▶ **Task details**:
Look in the material below for the line with "MUHASEBE (17, 2329)" and the line with "Juli 2026 (16, 2420)", then set down exactly those two lines and all lines between, nothing more.

######

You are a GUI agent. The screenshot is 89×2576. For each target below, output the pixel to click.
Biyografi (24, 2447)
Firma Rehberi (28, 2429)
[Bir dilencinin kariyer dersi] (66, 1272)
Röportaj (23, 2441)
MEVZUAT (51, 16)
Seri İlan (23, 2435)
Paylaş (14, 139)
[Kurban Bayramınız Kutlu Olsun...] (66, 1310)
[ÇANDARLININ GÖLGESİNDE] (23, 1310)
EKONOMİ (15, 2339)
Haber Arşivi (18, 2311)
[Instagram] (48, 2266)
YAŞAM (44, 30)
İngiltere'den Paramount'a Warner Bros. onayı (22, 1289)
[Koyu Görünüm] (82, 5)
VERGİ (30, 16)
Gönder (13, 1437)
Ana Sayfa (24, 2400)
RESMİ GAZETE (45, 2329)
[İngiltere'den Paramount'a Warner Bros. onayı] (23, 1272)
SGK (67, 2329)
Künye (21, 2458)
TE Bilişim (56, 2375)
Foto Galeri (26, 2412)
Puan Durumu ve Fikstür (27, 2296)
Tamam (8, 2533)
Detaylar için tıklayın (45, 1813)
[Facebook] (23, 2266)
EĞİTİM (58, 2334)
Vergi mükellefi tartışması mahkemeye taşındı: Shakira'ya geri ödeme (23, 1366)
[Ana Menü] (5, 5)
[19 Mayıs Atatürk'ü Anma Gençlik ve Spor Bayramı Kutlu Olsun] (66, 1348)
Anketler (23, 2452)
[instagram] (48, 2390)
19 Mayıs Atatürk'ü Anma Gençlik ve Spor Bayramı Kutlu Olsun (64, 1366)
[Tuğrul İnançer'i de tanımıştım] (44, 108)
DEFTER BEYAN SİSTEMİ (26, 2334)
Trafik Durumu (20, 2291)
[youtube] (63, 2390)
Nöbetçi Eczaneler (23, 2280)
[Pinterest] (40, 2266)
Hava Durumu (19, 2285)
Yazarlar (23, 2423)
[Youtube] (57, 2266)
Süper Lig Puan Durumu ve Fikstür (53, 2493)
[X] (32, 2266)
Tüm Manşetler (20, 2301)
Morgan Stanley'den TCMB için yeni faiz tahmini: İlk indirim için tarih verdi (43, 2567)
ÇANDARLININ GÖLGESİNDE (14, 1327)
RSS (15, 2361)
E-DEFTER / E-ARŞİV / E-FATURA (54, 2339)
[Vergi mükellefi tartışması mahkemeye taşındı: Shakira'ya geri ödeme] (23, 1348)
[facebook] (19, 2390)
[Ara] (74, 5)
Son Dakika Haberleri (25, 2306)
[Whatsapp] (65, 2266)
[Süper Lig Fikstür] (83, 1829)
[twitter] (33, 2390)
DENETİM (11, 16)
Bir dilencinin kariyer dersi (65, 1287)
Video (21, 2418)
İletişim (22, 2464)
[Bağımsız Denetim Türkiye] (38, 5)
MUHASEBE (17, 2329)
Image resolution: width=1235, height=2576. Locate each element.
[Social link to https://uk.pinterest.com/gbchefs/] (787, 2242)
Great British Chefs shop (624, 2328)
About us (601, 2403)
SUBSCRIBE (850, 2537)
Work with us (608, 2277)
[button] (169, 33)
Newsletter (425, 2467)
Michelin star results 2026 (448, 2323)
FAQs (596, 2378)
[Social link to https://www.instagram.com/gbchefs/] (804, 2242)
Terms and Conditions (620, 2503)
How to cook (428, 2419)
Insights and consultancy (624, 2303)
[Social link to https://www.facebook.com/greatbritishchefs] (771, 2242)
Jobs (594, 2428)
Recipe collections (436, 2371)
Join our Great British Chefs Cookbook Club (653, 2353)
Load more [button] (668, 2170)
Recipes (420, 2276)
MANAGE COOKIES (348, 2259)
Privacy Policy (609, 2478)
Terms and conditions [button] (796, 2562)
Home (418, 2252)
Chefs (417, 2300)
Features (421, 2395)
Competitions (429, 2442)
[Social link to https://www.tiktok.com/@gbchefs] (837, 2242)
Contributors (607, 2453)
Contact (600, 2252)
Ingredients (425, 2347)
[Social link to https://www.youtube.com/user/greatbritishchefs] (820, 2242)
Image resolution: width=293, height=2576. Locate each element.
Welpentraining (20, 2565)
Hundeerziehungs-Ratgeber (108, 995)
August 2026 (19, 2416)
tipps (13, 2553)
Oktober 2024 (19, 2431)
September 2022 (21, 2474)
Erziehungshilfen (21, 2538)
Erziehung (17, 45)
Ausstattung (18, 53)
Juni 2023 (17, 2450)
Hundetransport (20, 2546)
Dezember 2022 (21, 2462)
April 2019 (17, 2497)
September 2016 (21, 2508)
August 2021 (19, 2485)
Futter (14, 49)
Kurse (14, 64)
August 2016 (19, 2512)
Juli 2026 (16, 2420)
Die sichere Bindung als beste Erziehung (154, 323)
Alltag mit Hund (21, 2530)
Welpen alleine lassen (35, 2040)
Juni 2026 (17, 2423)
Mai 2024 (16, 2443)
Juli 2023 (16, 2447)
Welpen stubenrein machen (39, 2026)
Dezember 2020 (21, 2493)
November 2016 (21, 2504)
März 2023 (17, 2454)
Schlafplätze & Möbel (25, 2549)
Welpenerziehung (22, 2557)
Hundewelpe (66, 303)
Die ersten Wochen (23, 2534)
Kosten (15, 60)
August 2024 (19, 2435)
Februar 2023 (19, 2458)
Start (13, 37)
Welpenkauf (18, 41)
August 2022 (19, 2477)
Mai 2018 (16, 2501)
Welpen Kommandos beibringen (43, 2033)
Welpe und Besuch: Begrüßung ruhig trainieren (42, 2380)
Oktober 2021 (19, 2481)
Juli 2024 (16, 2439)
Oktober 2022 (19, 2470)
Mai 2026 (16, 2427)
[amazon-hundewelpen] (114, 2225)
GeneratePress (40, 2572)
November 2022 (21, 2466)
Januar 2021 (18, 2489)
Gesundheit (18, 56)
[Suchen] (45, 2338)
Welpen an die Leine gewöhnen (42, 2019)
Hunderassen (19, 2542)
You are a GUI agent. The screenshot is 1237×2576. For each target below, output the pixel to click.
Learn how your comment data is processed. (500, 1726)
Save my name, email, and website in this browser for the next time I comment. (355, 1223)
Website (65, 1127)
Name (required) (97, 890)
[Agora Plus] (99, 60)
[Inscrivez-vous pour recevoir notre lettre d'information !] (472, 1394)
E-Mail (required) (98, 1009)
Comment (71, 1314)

######

▶ **Finished exercise**:
MUHASEBE (17, 2329)
Image resolution: width=1235, height=2576. Locate each element.
[Social link to https://uk.pinterest.com/gbchefs/] (787, 2242)
Great British Chefs shop (624, 2328)
About us (601, 2403)
SUBSCRIBE (850, 2537)
Work with us (608, 2277)
[button] (169, 33)
Newsletter (425, 2467)
Michelin star results 2026 (448, 2323)
FAQs (596, 2378)
[Social link to https://www.instagram.com/gbchefs/] (804, 2242)
Terms and Conditions (620, 2503)
How to cook (428, 2419)
Insights and consultancy (624, 2303)
[Social link to https://www.facebook.com/greatbritishchefs] (771, 2242)
Jobs (594, 2428)
Recipe collections (436, 2371)
Join our Great British Chefs Cookbook Club (653, 2353)
Load more [button] (668, 2170)
Recipes (420, 2276)
MANAGE COOKIES (348, 2259)
Privacy Policy (609, 2478)
Terms and conditions [button] (796, 2562)
Home (418, 2252)
Chefs (417, 2300)
Features (421, 2395)
Competitions (429, 2442)
[Social link to https://www.tiktok.com/@gbchefs] (837, 2242)
Contributors (607, 2453)
Contact (600, 2252)
Ingredients (425, 2347)
[Social link to https://www.youtube.com/user/greatbritishchefs] (820, 2242)
Image resolution: width=293, height=2576. Locate each element.
Welpentraining (20, 2565)
Hundeerziehungs-Ratgeber (108, 995)
August 2026 (19, 2416)
tipps (13, 2553)
Oktober 2024 (19, 2431)
September 2022 (21, 2474)
Erziehungshilfen (21, 2538)
Erziehung (17, 45)
Ausstattung (18, 53)
Juni 2023 (17, 2450)
Hundetransport (20, 2546)
Dezember 2022 (21, 2462)
April 2019 (17, 2497)
September 2016 (21, 2508)
August 2021 (19, 2485)
Futter (14, 49)
Kurse (14, 64)
August 2016 (19, 2512)
Juli 2026 (16, 2420)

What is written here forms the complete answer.